Split by comma and strip whitespace in Python

I came to add:

map(str.strip, string.split(','))

but saw it had already been mentioned by Jason Orendorff in a comment.

Reading Glenn Maynard's comment on the same answer suggesting list comprehensions over map I started to wonder why. I assumed he meant for performance reasons, but of course he might have meant for stylistic reasons, or something else (Glenn?).

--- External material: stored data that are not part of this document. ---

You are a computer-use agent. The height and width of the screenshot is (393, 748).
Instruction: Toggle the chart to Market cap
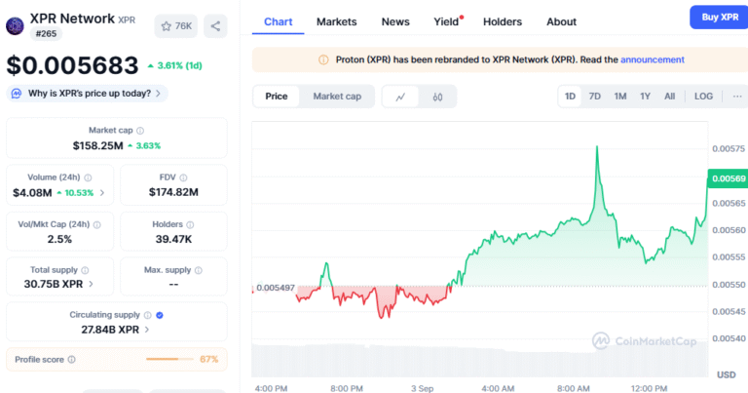click(337, 97)
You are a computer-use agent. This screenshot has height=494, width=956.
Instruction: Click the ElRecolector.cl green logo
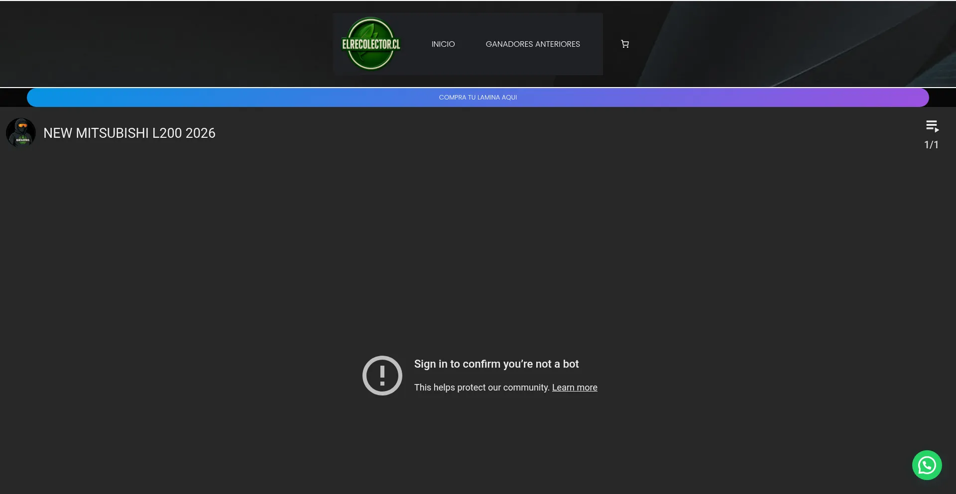(x=371, y=44)
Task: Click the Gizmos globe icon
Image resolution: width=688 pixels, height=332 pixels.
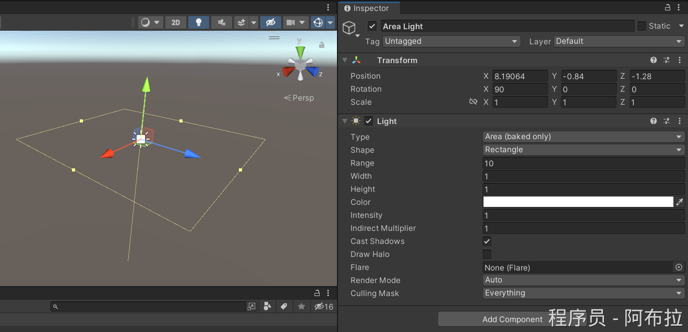Action: [318, 22]
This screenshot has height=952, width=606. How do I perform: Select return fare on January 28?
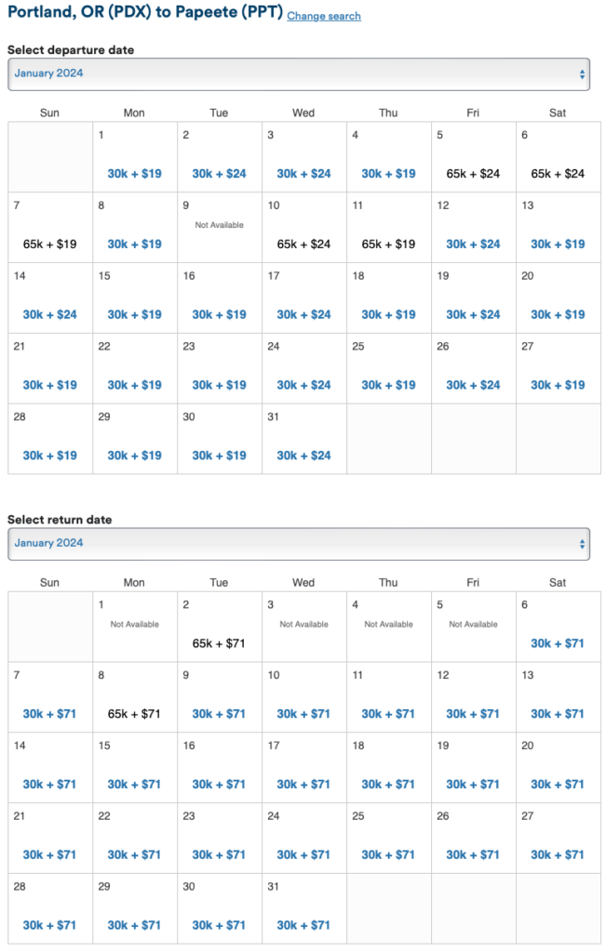pyautogui.click(x=49, y=925)
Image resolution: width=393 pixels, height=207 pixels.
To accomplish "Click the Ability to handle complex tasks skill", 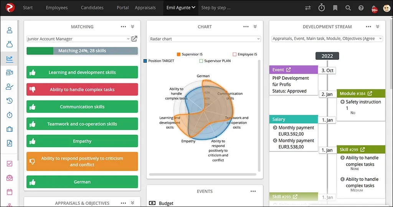I will point(82,90).
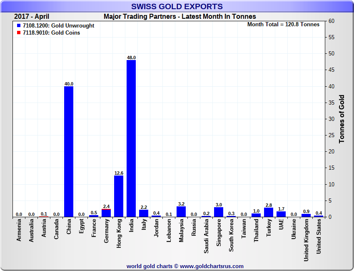The width and height of the screenshot is (354, 271).
Task: Click the Month Total 120.8 Tonnes text
Action: 283,25
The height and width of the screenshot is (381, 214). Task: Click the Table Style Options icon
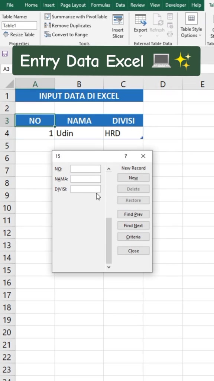point(191,19)
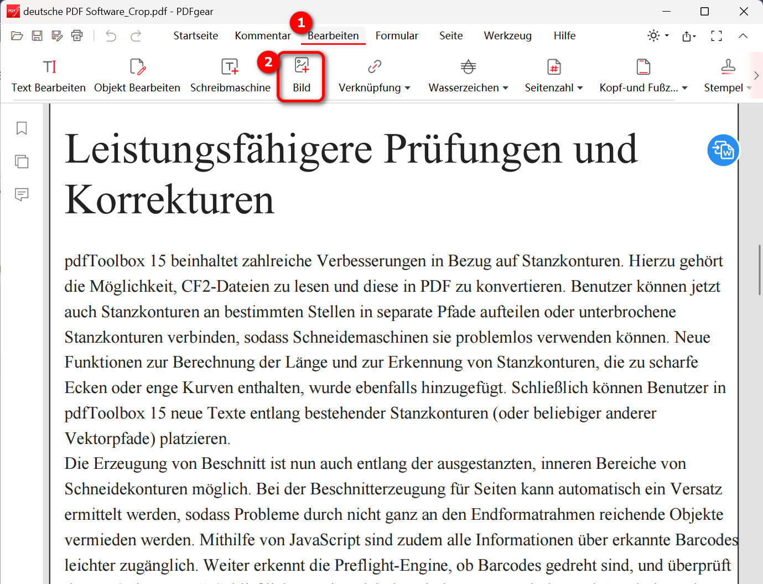Switch to the Startseite tab
763x584 pixels.
[x=195, y=35]
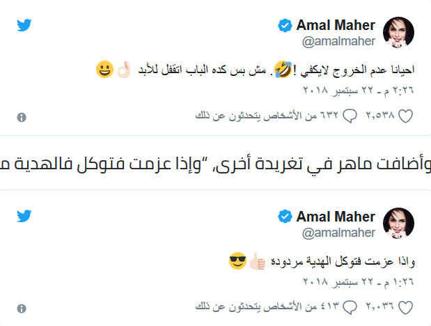Click the reply bubble on the second tweet
Screen dimensions: 431x326
[x=352, y=307]
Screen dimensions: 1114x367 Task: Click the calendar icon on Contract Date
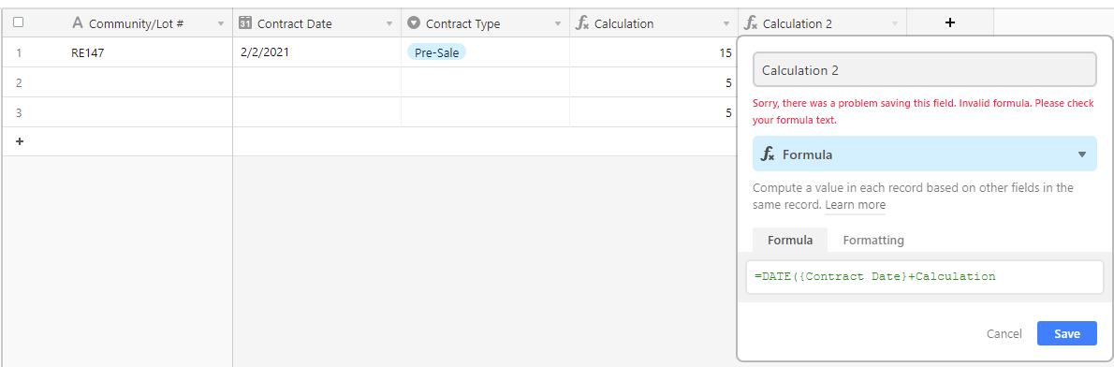(x=245, y=22)
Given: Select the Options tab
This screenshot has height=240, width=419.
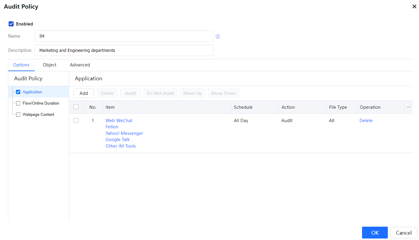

So a quick (possibly flawed?) test on my box (Python 2.6.5 on Ubuntu 10.04) applying the three methods in a loop revealed:

$ time ./list_comprehension.py  # [word.strip() for word in string.split(',')]
real    0m22.876s

$ time ./map_with_lambda.py     # map(lambda s: s.strip(), string.split(','))
real    0m25.736s

$ time ./map_with_str.strip.py  # map(str.strip, string.split(','))
real    0m19.428s

making map(str.strip, string.split(',')) the winner, although it seems they are all in the same ballpark.

Certainly though map (with or without a lambda) should not necessarily be ruled out for performance reasons, and for me it is at least as clear as a list comprehension.


Use list comprehension -- simpler, and just as easy to read as a for loop.

my_string = "blah, lots  ,  of ,  spaces, here "
result = [x.strip() for x in my_string.split(',')]
# result is ["blah", "lots", "of", "spaces", "here"]

See: Python docs on List Comprehension
A good 2 second explanation of list comprehension.